#### [TASK DIRECTIONS]
Please copy, exactly and with no pictures, only the lines from the one containing "The height and" through the last line of the records.

Content starts

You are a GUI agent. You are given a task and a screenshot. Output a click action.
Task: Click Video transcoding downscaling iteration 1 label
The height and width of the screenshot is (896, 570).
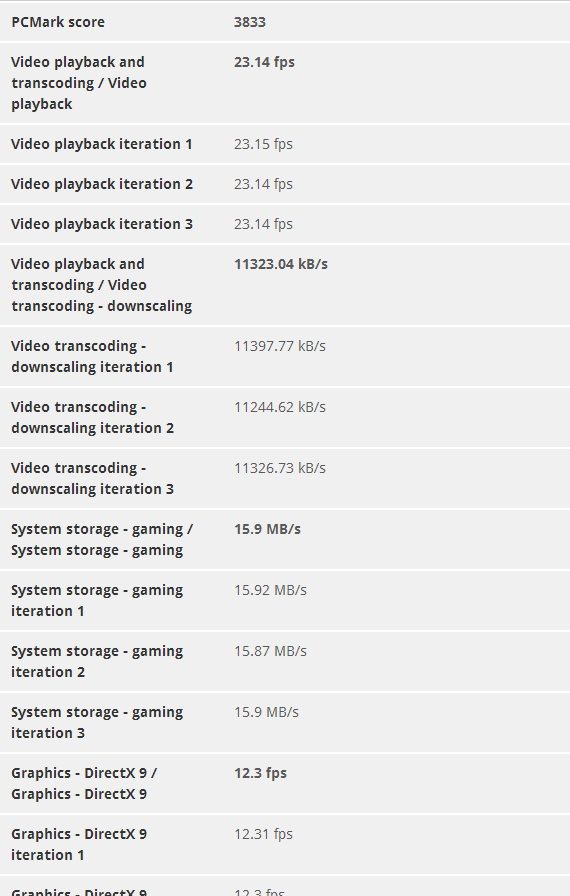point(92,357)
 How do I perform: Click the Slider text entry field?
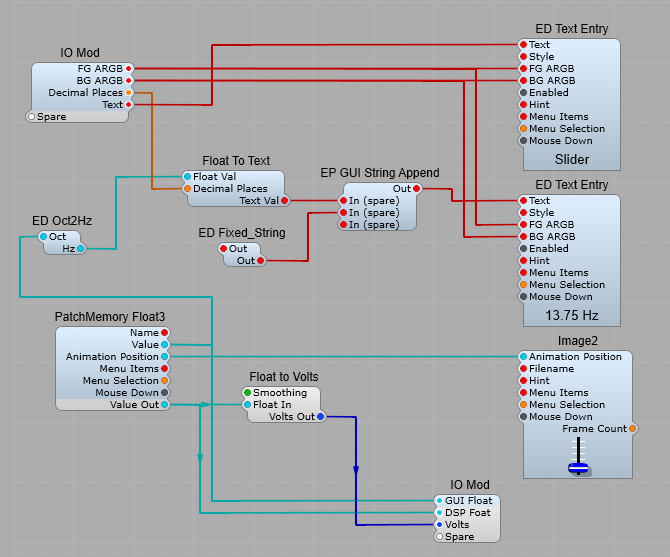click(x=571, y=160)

Content ends

#### [EXPECTED OUTPUT]
The height and width of the screenshot is (896, 570).
point(92,357)
 How do I perform: Click the Slider text entry field?
click(x=571, y=160)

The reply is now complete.